‘The Admiral’ tells the story of one of the few Japanese to actually oppose the attack on Pearl Harbour: Admiral Yamamoto. A respected navy officer, he commanded the fleet of carriers that set sail for Pearl Harbour, the carriers that sent planes to bomb the harbour that fateful morning during World War 2. Against the idea of a surprise attack and wary of Japan making enemies with a nation as powerful as the USA, Yamamoto found himself at the helm of one of the biggest military mistakes in history. The film plays tribute to the man, an officer of great tactical skill at sea who was becoming increasingly at odds with his nation’s army but was bound by duty to follow orders no matter how much he opposed them.

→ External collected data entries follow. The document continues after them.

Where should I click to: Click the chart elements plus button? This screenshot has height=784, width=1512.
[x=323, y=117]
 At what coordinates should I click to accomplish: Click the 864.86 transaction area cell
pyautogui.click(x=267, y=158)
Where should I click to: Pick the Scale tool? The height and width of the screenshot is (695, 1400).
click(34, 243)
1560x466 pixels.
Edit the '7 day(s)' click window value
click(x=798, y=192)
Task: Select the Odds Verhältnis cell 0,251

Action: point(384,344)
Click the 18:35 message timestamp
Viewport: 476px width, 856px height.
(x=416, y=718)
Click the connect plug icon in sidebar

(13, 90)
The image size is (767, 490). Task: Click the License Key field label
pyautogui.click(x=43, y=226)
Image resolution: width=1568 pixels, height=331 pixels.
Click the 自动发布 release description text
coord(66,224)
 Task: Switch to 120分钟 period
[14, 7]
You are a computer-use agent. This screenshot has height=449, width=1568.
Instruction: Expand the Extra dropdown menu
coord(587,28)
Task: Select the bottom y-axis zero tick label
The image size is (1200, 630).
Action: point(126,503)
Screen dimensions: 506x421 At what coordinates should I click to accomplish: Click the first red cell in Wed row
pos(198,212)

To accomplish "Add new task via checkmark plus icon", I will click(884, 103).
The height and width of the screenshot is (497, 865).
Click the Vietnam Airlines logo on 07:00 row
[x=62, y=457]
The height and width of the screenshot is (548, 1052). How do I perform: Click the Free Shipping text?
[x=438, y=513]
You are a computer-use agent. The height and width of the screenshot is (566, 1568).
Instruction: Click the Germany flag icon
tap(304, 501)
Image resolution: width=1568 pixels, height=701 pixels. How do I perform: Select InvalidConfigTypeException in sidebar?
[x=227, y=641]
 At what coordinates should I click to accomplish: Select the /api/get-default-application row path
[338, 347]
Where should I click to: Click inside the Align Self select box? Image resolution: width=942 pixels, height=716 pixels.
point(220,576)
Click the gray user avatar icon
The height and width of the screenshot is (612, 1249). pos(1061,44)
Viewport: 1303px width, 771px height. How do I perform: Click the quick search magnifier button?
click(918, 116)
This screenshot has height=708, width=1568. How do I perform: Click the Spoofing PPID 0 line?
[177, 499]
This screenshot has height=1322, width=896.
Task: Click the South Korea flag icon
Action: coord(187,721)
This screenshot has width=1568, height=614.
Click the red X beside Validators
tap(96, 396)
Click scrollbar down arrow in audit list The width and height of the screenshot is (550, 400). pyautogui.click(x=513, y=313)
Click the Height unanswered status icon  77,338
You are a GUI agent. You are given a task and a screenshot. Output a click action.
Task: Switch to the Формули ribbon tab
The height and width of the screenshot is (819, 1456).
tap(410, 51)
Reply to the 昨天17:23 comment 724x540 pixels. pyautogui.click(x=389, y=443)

As well as taking in the battle of Pearl Harbour, the film explores the battles Yamamoto had to lead following that attack, as the Japanese try desperately to capture Hawaii in an effort to strike against the USA. The film also looks at Yamamoto the man: a man who seems at polar opposites with his navy and military brothers. Intelligent, softly spoken but able to command authority, a devout family and a passionate connoisseur of food (of all varieties), Yamamoto is seen as a man who would perhaps rather be at home with his family or at his local restaurant trying a new dish, rather than out at sea. Yet, due to his gift for being an expert navy fleet leader and his duty to his men and commanders, Yamamoto is thrust into battle. It’s an interesting tale (perhaps embellished for this film?) as a man who seems to command respect and display intelligence is duty bound (forced?) to perform some incredible military blunders. In addition we see the men he inspires (including a young, plucky reporter back on dry land) and how the Japanese military decisions crown him a hero back home despite the great loss of life out at sea.
‘The Admiral’ is much more a character piece than all out epic war film. There are scenes of combat but they are limited and unfortunately use sub par CGI to show jets fighting in the air, aircraft carriers out at sea and the destruction of Pearl Harbour. The attack of Pearl Harbour is somewhat low key compared to the bombastic, in your face, though technically brilliant and epically sustained, attack in Michael Bay’s ‘Pearl Harbour’. Most of the battle is seen from afar and is over quickly but this is not to say there isn’t an emotional punch to it. The scenes following the attack as Yamamoto and his men learn they have made a mistake and if they had just waited a little longer before attacking they may have been able to avoid this mess, help to convey the uselessness soldiers out at sea regularly felt as often the wrong decisions were made by officials far away on dry land.
Koji Yakusho (‘13 Assassins’) as Admiral Yamamoto is a real standout perfectly conveying what a conflicted but honourable man Yamamoto was: a man as at ease commanding a fleet of gigantic armed ships as he was enjoying a quiet meal in a restaurant or with his family. ‘The Admiral’ is a beautifully filmed and naturally acted study of war that does unfortunately sometimes feel a bit like a TV movie. This is perhaps due to the unrushed pace and the emphasis on talky negotiations rather than bombastic war action. Not that this necessarily hinders the film in anyway as ‘The Admiral’ is often thrilling and stirring, if a little over stretched on the running time, and it’s refreshing to see a war film not just rely on lots of huge battles scenes for entertainment.